Saturday, August 30, 2008

Is there life on Mars?

Once upon a time, there was a little broadcasting company. We’ll call them the BBC, since that’s their name. And the BBC came up with a show called Life on Mars. The premise was simple: Sam Tyler, a police detective, gets hit by a car and wakes up in 1972. He has no idea whether he’s in a coma, dead, dreaming, or something in between.

Life on Mars is a show I put off watching for a long time. Friends of mine loved it, but as much as I love British culture and my heart belongs across the Atlantic, the fact remains that I don’t know much about the 1970s in Britain. I was afraid it would be culture shock, too much for me to handle. For that reason, and basically that reason alone, I put off watching it until this summer.

I wish I could say the impetus for watching this show was something other than it is, but the facts are these: David E. Kelley decided he wanted to make an American version of Life on Mars. This is not the first time a BBC concept has been corrupted for American audiences. The Office, BBC style, was a one-season romp through office life, a parody and satire of reality. It is a four-season top-billed show in the U.S. When I heard that this beloved show was going to be aired on ABC, I decided I had to see the original before I dove into the classic, a bit like not being able to appreciate The Dukes of Hazard movie unless you’ve seen the original series.

I watched four or five episodes of the first series before I realized I could find the pilot of Life on Mars (U.S.) online. I know this is technically illegal, but so is playing a CD in the car when your friend who does not own that CD is listening to it. (Copyright law is fun!) So I decided hey, why not give it a look?

Big mistake.

Everything—and I mean everything—is a bastardization of the original. It’s not even set in 1972! It’s late-seventies L.A., which basically makes it a horrible homage to 1970s cop shows in the U.S. which, I’m sorry, is not the same as 1970s cop shows in Britain. Not at all. And that aside, they take the best parts of the show away and turn it into a parody of the original. Gene Hunt, the British equivalent of a captain, is an alcoholic, homophobic, angry racist with a predilection towards hardcore sexism and a superiority complex. He is all but castrated by Colm Meaney, an actor who I loved as Miles O'Brien but, let's face it, doesn't translate well from meandering starship crew to hard-drinking, hard-smoking detective. The original series focused a lot more on the politics of the police department, a luxury that the show can take because BBC series generally run a true hour (no forty-four minutes of glory like in the U.S.); the U.S. version instead spends its time setting up sexual tension for Sam Tyler.

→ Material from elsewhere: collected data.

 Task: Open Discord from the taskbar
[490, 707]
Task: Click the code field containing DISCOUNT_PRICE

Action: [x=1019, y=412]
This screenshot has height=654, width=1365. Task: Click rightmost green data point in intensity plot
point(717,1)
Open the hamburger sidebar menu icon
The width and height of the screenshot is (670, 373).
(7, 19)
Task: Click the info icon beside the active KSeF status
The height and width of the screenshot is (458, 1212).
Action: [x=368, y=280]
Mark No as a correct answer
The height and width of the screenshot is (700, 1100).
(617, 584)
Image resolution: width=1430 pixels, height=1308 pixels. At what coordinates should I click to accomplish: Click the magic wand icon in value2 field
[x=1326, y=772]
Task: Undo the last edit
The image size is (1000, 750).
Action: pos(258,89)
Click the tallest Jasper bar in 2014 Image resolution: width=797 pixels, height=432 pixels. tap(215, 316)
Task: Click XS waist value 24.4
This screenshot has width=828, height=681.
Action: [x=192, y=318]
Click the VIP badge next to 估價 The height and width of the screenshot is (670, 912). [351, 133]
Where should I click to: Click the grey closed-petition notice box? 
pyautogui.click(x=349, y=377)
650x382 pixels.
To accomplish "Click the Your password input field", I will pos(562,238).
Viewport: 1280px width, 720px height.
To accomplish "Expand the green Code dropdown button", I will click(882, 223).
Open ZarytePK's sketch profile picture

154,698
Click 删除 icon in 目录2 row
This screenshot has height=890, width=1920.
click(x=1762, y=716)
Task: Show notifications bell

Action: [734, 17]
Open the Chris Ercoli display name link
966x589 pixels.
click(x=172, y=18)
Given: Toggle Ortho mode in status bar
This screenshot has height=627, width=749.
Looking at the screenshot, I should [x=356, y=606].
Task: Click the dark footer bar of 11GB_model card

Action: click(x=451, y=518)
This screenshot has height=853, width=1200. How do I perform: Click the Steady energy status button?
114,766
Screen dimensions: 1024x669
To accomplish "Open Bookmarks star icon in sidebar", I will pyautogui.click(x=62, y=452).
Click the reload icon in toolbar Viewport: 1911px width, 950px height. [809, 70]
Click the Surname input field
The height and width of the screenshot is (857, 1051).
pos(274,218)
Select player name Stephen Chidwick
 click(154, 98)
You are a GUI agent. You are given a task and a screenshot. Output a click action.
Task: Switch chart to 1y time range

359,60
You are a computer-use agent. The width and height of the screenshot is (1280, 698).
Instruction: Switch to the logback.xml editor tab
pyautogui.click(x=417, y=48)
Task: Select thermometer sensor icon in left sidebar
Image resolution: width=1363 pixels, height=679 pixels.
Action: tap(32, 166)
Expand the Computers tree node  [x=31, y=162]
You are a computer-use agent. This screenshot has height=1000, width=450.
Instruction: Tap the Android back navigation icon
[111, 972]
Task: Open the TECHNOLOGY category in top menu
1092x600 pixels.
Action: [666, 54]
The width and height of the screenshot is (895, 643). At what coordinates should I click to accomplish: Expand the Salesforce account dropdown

Which is my biggest issue with the American Life on Mars, if I'm honest. In the original, Annie--the female cop, the main love interest, the "girl"--is a complex, really well thought-out character. She's completely part of the zeitgeist that is the 1970s in Britain's police force; she's relegated to menial labor when she could be part of the team because female police constables were not trusted or treated the same way as men. They call her a "plunk" the whole way through, but Annie still manages to have... I'm not sure I'd call it innocence, but there's a sweetness in her demeanor. She's not the hard-nosed anything, because that wasn't the time period.

Annie in the the American version is the Tough Chick Cop.

She's ballsy. She's brash. She's all guts and glory, swagger and sex. She's the victim of sexual harassment, maybe, to an extent, but she seems to like it. Instead of being embarrassed in the first episode, when Sam sidles up to her and makes her the "victim" in a case he's profiling (something new to the cops in the BBC version, but strangely, not the American one), she holds her own. No hint of being bothered by the hooting and hollering she gets from the other guys. She could just as easily be placed in a modern crime series--I think, for some reason, of Charlie Crews's partner from the NBC series Life as I say this--and fit in just fine, other than the slang.

It was forty-four minutes of just truly off-putting television.

I'm not saying that it's not possible to turn it around. Well, actually, I am. The concept loses so much in the translation that it's not worth the effort. The BBC's version of Life on Mars really seems to hook into the issues and tribulations of the time period; ABC's version feels almost like an homage, with the snappiest cars and outfits, the quirky chick detective, the glamour of early L.A. I don't feel it. The atmosphere doesn't allow you to suspend your disbelief. You're still tuned in to the modern times, and what you do see of those "glory days" belong more in an SNL skit than a whole series.

I'm not sure how it's going to go over when it premieres. I'll watch; I'll watch anything these days. But it's on late enough on Thursdays that I'm not sure I'll bother making it a regular event. There is no Sam Tyler but the original, no Gene Hunt but the original, and besides, I already know the whole plot, start to finish.

You can't really improve on something that's already tight, well-written, and atmospheric, anyway.